Murphy has faced criticism due to her opposition to the establishment of transgender rights legislation, which has led to her being labelled as "anti-transgender" or a "TERF" (trans-exclusionary radical feminist) by her opponents.

====Twitter ban and lawsuit====
In late 2018, Twitter changed its policy on hateful conduct and harassment to officially prohibit intentionally calling a trans person by the wrong pronouns or using their pre-transition names. Beginning in August 2018, Murphy stated that her Twitter account was locked more than once after she tweeted about issues involving trans women. Twitter permanently suspended Murphy's account in late November 2018, after she referred to Jessica Yaniv, a trans woman, as "him". On February 11, 2019, Murphy filed a lawsuit against Twitter in response to her banning. The suit was dismissed in early June, but Murphy stated that she intended to file an appeal.

Murphy's account was restored on November 20, 2022.

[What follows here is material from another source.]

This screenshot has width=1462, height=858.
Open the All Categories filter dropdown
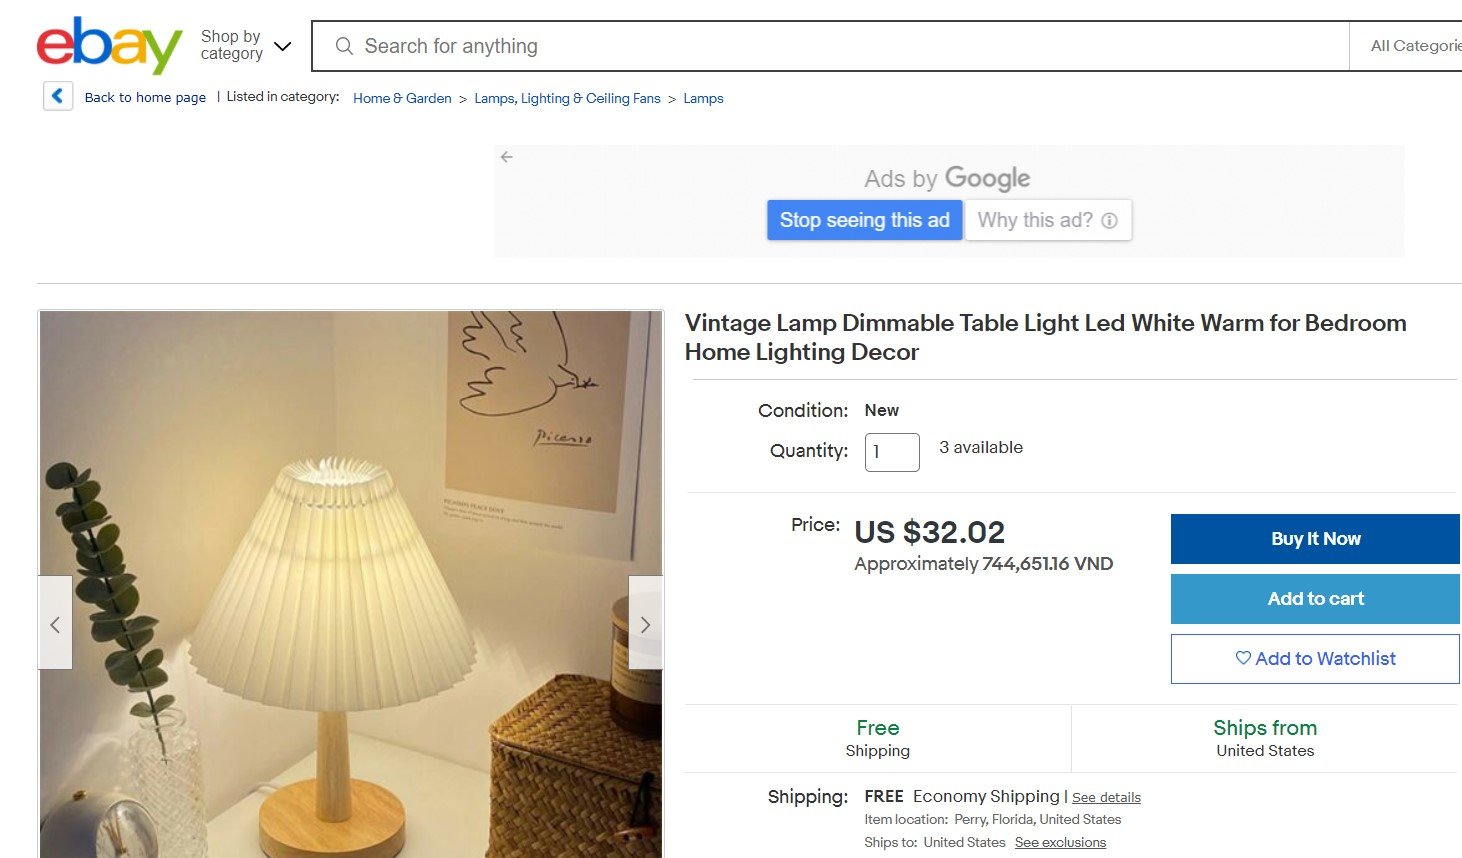[1420, 45]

==== Residential school unmarked graves ====

In July 2021, Murphy criticized Canadian leftists after churches were burned down in Canada due to allegations of unmarked graves of Indigenous children on the sites of church-run residential schools. Murphy stated that the graves were "to be fair, a horrifying stain on Canada's history..." but accused Canadian leftists of "advocating" for the destruction of Canadian buildings, describing it as "an entirely inappropriate thing for a person representing an organisation supposedly committed to protecting freedom of religion and assembly to do...", negatively comparing them to Black Lives Matter protests in Portland and Seattle, which she described as riots.

In September 2023, Murphy denied the existence of a reported 215 unmarked graves of Indigenous children at Kamloops Indian Residential School, pointing out that no excavations of sites allegedly containing unmarked graves had turned up human remains. As of February 2025, no human remains have been excavated or confirmed.

==== American and Canadian politics ====
In the run-up to the 2024 United States presidential election, Murphy said that she supported Hillary Clinton for U.S. President in 2016, but was now backing Donald Trump. She also backed Conservative leader Pierre Poilievre to become Canadian prime minister.

In the 2025 Canadian federal election, she was the candidate for the People's Party of Canada to be the member of parliament for Vancouver East. She received 329 votes, matching Kimball Cariou of the Communist Party of Canada. Both candidates finished in the final two positions, each securing 0.6% of the vote, while Jenny Kwan of the New Democratic Party was re-elected.

==Public appearances and protests==
Murphy's public appearances have been subject to protests in Canada, notably in Vancouver and Toronto. In both cities, LGBTQ organizations have also criticized public libraries for allowing Murphy to book space for public appearances. Mayor of Toronto John Tory announced that he was "disappointed" in the library's decision to host Murphy's event, and said that the "highest of standards" should be set to ensure that "offensive commentary" is not hosted in city facilities. The OLA opposition's Critic for Culture and Women's Issues Jill Andrew also objected to the event.

Tory asked City Librarian Vickery Bowles to reconsider the decision to permit Murphy's appearance. In response to the statements by the mayor, Murphy said, "It is unconscionable that the mayor of Toronto would attempt to pressure the [Toronto Public Library] to cancel this event...What I am saying is not controversial, and certainly is not hateful ... We deserve space for this conversation and our concerns deserve respect." Bowles defended the approval to host the event, noting that "Murphy has never been charged with or convicted of hate speech."